Music video service Vevo released a completely revamped iPhone app to its U.S. users Thursday, introducing a bold new design direction that the company eventually wants to bring to other platforms and markets as well. The release of the app happens to coincide with the release of YouTube Music for mobile, but Vevo’s new iOS app took a lot more cues from social apps like Tinder and Snapchat than from existing video services.

The Tinder influence is immediately obvious upon launching the Vevo app for the first time. As part of the onboarding process, users have to tell Vevo about their favorite artists. Vevo’s new app does so by presenting full-bleed pictures of those artists, letting users swipe left or right — just like they would on Tinder to find a potential match.

Big imagery continue to dominate the app experience after the onboarding. The main screen consists of a seemingly endless stream of videos, each presented with a full-screen image that’s been optimized for the app. Vevo’s team has been working nonstop for eight weeks to prepare the imagery for the app, explained product manager Jose Gonzales during a recent interview.

The home screen feed presents the latest videos from artists that users have selected as their favorites, Tinder-style, and mixes them with recommended videos from related artists. Vevo is using its huge treasure trove of music data for these recommendations, and the app will refine its recommendations based on user behavior, explained Gonzales: “The app will definitely get a lot smarter over time.”

In addition to the main video feed, there’s also a feed of favorites that offers direct access to a user’s favorite artists, videos and playlists. “People watch a lot of the same content over and over again,” said Gonzales. Vevo’s app wants to cater to that behavior by making it easier to go back to the most popular videos of Beyonce, Bieber and the likes. Said Gonzales: “There is a reason that they have so many views.”

The most striking thing about the new Vevo app is that there are little to no menu items to chose from. The service’s previous iOS app offered a multitude  categories like “top videos” and “featured videos,” musical genres and more. All of this is gone, as the Vevo team was looking to “let the UI get out of the way,” as Gonzales said. He added that early tests of the new app showed users spending a lot less time searching, but a lot more time actually watching videos.

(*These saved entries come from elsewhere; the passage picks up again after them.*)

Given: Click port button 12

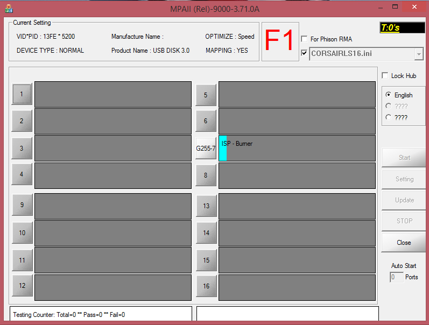Looking at the screenshot, I should click(22, 286).
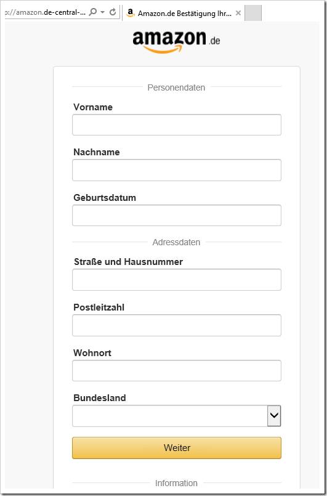Click the magnifier search icon in address bar
The image size is (327, 496).
tap(92, 12)
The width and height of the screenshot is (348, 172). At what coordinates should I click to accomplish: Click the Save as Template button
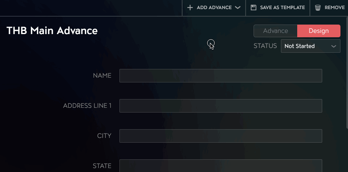point(278,8)
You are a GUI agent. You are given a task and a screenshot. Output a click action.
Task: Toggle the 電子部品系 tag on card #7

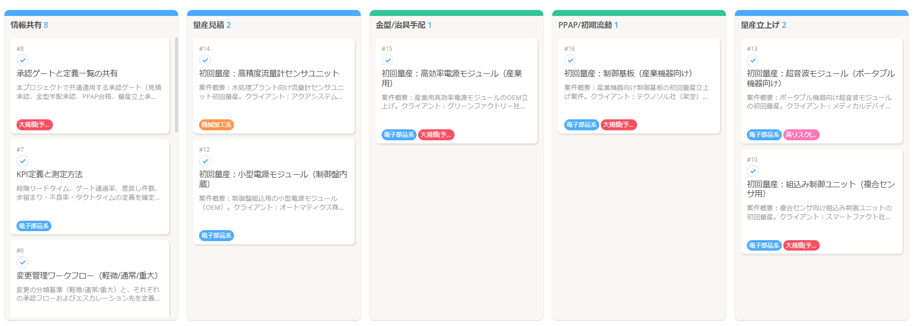33,226
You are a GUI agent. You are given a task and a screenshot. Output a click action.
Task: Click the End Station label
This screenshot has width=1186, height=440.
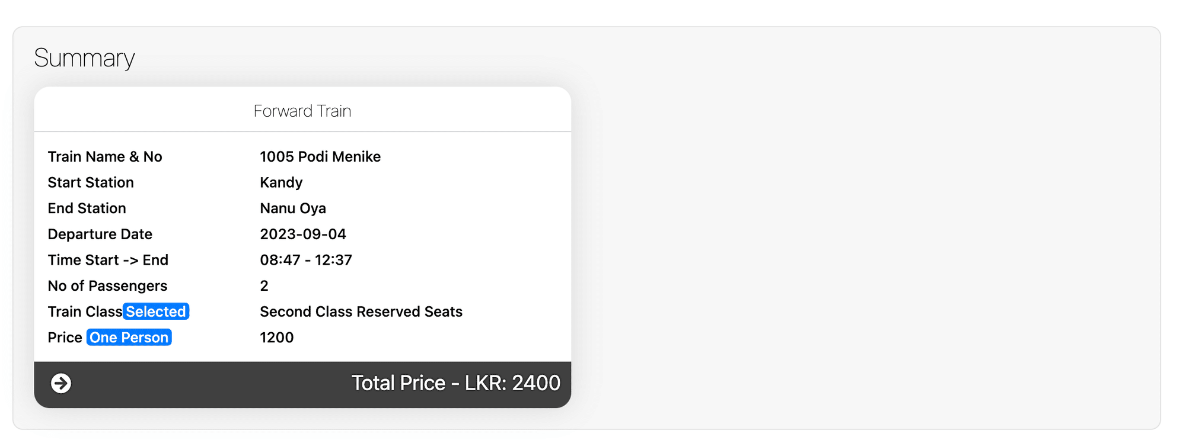pos(87,208)
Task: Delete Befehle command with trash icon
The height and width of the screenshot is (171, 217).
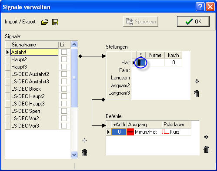Action: pyautogui.click(x=206, y=149)

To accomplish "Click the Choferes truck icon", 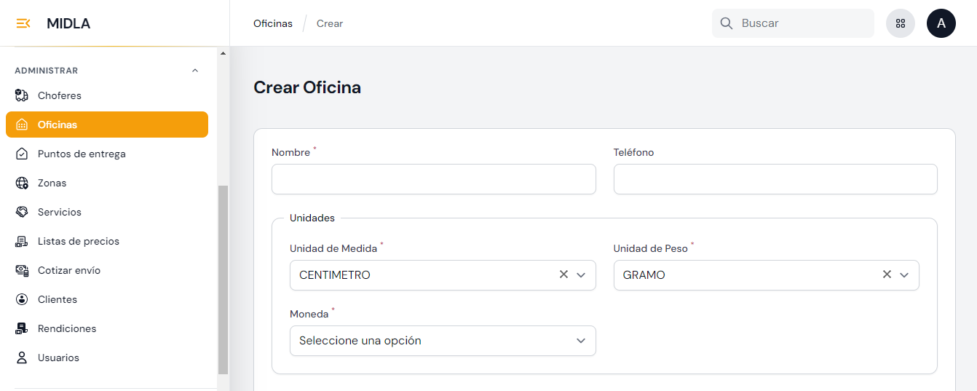I will pyautogui.click(x=22, y=95).
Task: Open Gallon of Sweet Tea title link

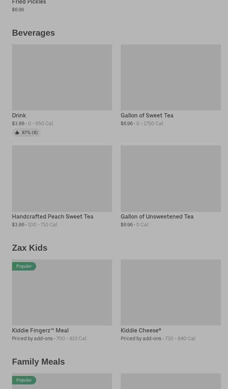Action: tap(147, 115)
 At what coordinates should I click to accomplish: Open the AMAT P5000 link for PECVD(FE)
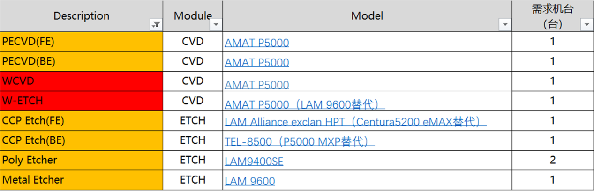(257, 43)
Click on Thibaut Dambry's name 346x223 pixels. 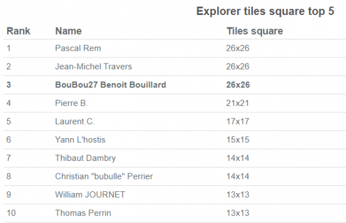(85, 158)
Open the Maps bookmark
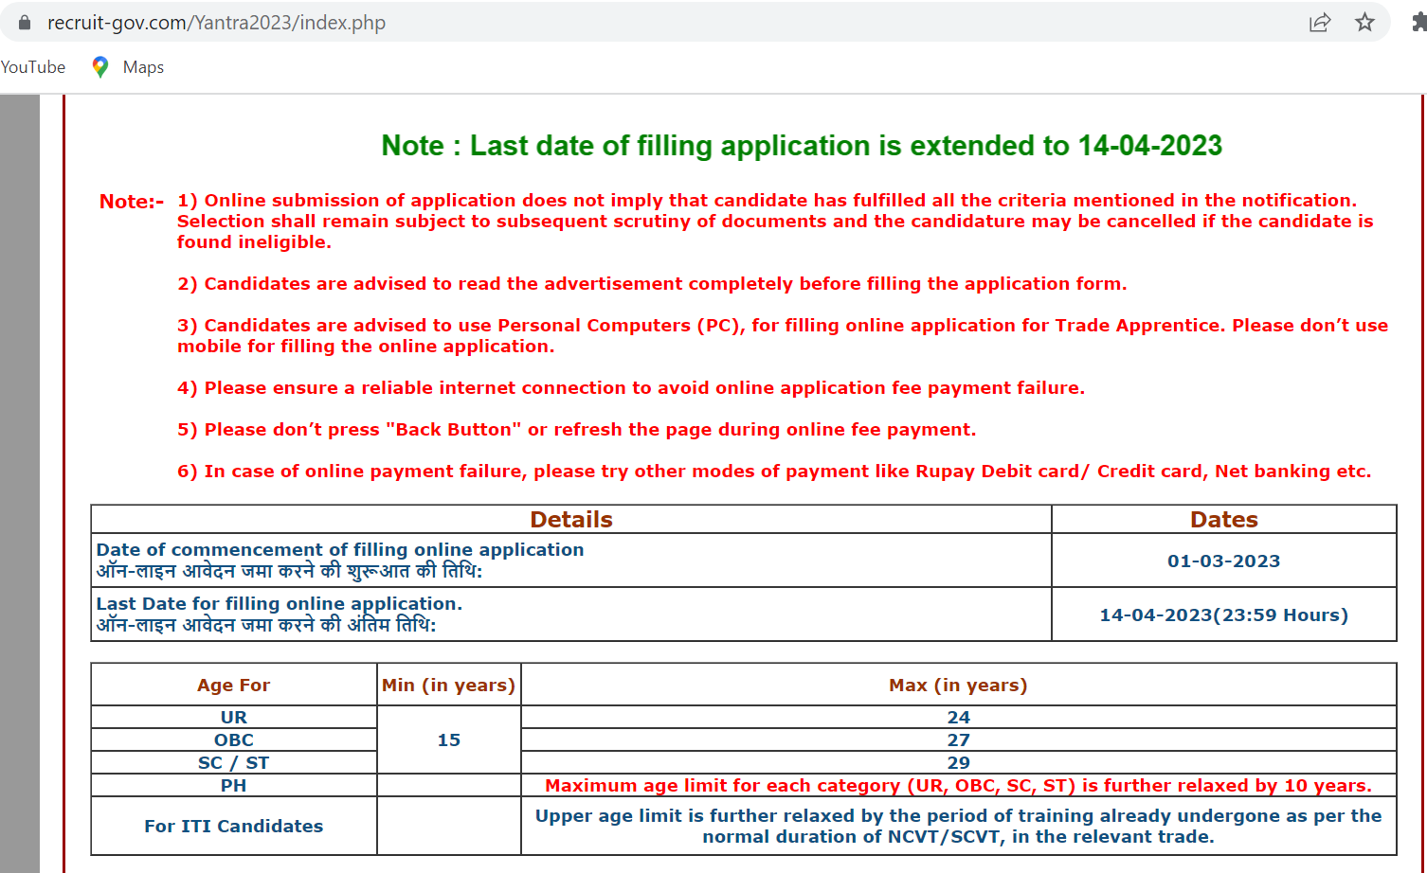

This kind of invisible IU approach is again something that’s very familiar to anyone who has ever used Snapchat or Tinder — but it’s very different from YouTube’s approach. YouTube, of course, has been a long-time frenemy of Vevo. The Google-owned video site is Vevo’s biggest distribution partner, but the two also directly compete with each other in the mobile space. And with Vevo’s new app, that competition just got a little more interesting.